[OBJETIVO DEL EJERCICIO]: Retoma el texto sobre las buenas obras y la salvación y continúalo a partir de la cita de Tito 3:1 con la que termina.

Muchas personas no relacionan en absoluto las buenas obras con la salvación. Por ejemplo, recuerdo una ocasión en la que tuve la oportunidad de hablar con un hombre de Texas en un hotel. Mientras conversábamos sobre Jesús y la iglesia, mencionó que todos en su región asistían a la iglesia y que era una forma de vida. Cuando le pregunté más a fondo, admitió que había muchos en su región que verbalmente se identificaban como cristianos, pero vivían igual de paganos que cualquiera.
Cuando le pregunté cómo alguien iba al cielo, articuló una presentación muy clara y precisa del evangelio. Me dijo que ir al cielo solo era posible a través del sacrificio de Cristo y que las buenas obras no tenían ningún papel en obtener la salvación.
En ese momento, me quedé un poco sorprendido, porque demostraba un conocimiento de la Biblia mejor que el promedio. ¡Incluso citó un pasaje de Ezequiel! Sin embargo, estábamos charlando en un hotel donde él se hospedaba con su novia, y acababa de soltar una serie de palabrotas que harían sentir orgullosos a muchos piratas. Era evidente que no creía que las buenas obras tuvieran ningún rol en su vida. Incluso me dijo que no creía que alguien pudiera vivir una vida conforme a lo que la Biblia manda.
Dijo que creía que Jesús era el único camino al cielo, pero su vida no se veía diferente a la de una persona no salva. Esto me entristeció bastante, y creo que los apóstoles tendrían algo que decirle a este individuo. Observa cuán a menudo la Biblia enfatiza la importancia de las buenas obras:
Mateo 5:16
“Así alumbre vuestra luz delante de los hombres, para que vean vuestras buenas obras, y glorifiquen a vuestro Padre que está en los cielos.”
Efesios 2:10
“Porque somos hechura suya, creados en Cristo Jesús para buenas obras, las cuales Dios preparó de antemano para que anduviésemos en ellas.”
Colosenses 1:10
“para que andéis como es digno del Señor, agradándole en todo, llevando fruto en toda buena obra y creciendo en el conocimiento de Dios.”
1 Timoteo 6:18
“Que hagan el bien, sean ricos en buenas obras, dadivosos, dispuestos a compartir.”
Tito 1:16
“profesan conocer a Dios, pero con sus obras lo niegan, siendo abominables, desobedientes e inútiles para toda buena obra.”
Tito 2:7
“En todo te muestra tú mismo un ejemplo de buenas obras; en la doctrina, puro; en la manera de vivir, digno.”
Tito 3:1
“Recuérdales que estén sujetos a los gobernantes y autoridades, que obedezcan, que estén preparados para toda buena obra.”

[REGISTROS EXTRAÍDOS]:

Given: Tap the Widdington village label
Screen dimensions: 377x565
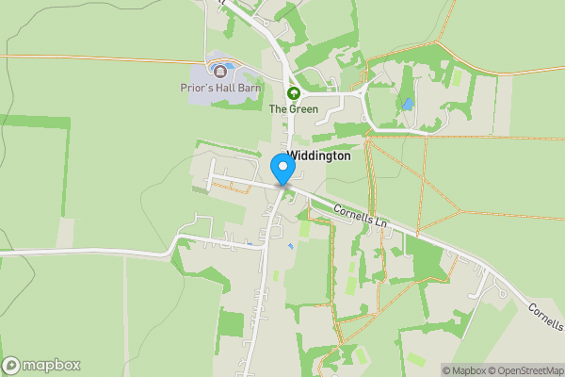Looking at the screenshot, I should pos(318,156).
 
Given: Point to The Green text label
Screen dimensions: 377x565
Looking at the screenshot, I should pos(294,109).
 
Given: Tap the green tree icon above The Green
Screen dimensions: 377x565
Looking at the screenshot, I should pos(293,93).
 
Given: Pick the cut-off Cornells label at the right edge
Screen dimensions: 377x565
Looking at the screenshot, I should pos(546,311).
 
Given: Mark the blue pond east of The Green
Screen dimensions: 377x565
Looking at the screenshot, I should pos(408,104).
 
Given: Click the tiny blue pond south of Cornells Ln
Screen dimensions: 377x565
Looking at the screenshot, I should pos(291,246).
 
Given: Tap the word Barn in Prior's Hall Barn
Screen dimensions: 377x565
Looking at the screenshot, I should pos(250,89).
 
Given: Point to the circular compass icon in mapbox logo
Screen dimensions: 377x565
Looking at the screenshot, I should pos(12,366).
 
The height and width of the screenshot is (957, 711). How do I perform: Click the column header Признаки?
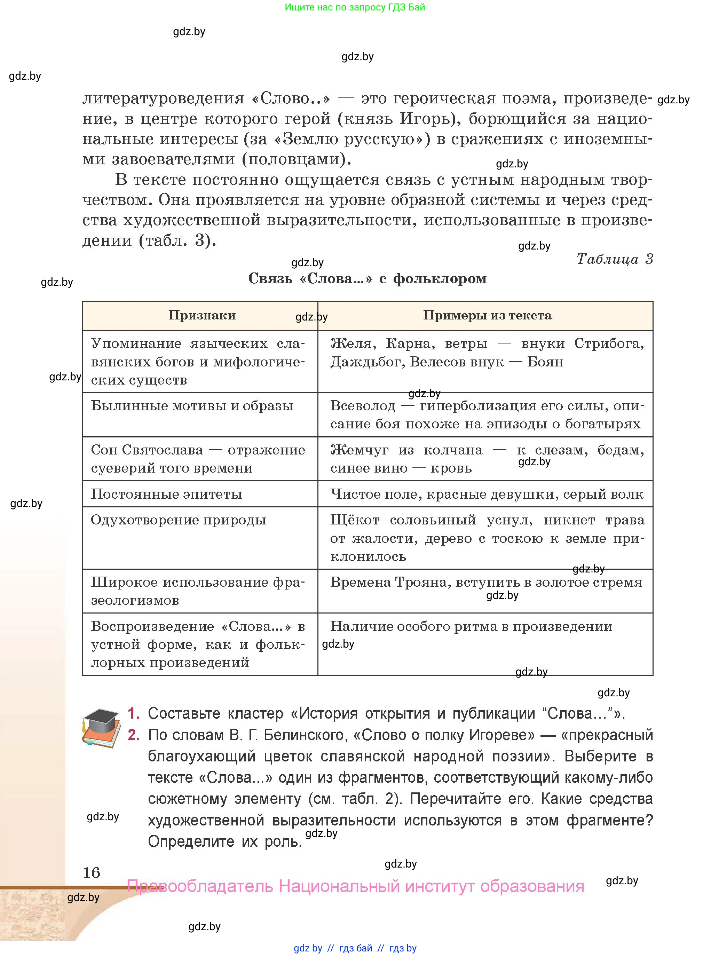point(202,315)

[RESPUESTA]:
1 Pedro 2:12
“Manteniendo la buena conducta entre los gentiles, para que en lo que murmuran de vosotros como de malhechores, glorifiquen a Dios en el día de la visitación, observando vuestras buenas obras.”
Buenas obras y salvación
Estos pasajes son solo algunos de los valiosos ejemplos de la vasta enseñanza de la Escritura sobre la obligación del creyente de realizar buenas obras. A lo largo de la Biblia, hay un gran énfasis en las buenas obras: no como medio de salvación, sino como razón de nuestra existencia.
No estoy diciendo que podamos contribuir a nuestra salvación con buenas obras, pero sería insensato ignorar la importancia bíblica de ellas. A veces pensamos ingenuamente que no son relevantes, pero eso se aleja completamente de la perspectiva bíblica.
A veces, motivar a los cristianos a vivir una vida santa llena de buenas obras pasa a un segundo plano frente a la enseñanza de la Cruz de Cristo. Pero no deberían separarse. Predicar que los creyentes hagan buenas obras no es un insulto a la Cruz; es la aplicación necesaria de ella.
Sé que a menudo es tentador enfocarse solo en la gracia de Cristo, ¡y es hermoso meditar en ella! Pero los cristianos no deben sentir vergüenza al enfatizar las buenas obras, especialmente cuando los escritores bíblicos lo hacen. Gran parte de la instrucción del Nuevo Testamento se centra en animar a los creyentes a vivir vidas santas llenas de buenas obras.Así que, en lugar de vivir como aquel hombre de Texas que conocí hace años, los cristianos deberían proponerse buscar las buenas obras: no para ganar la salvación, sino para marcar su vida como receptores de la maravillosa salvación del Señor.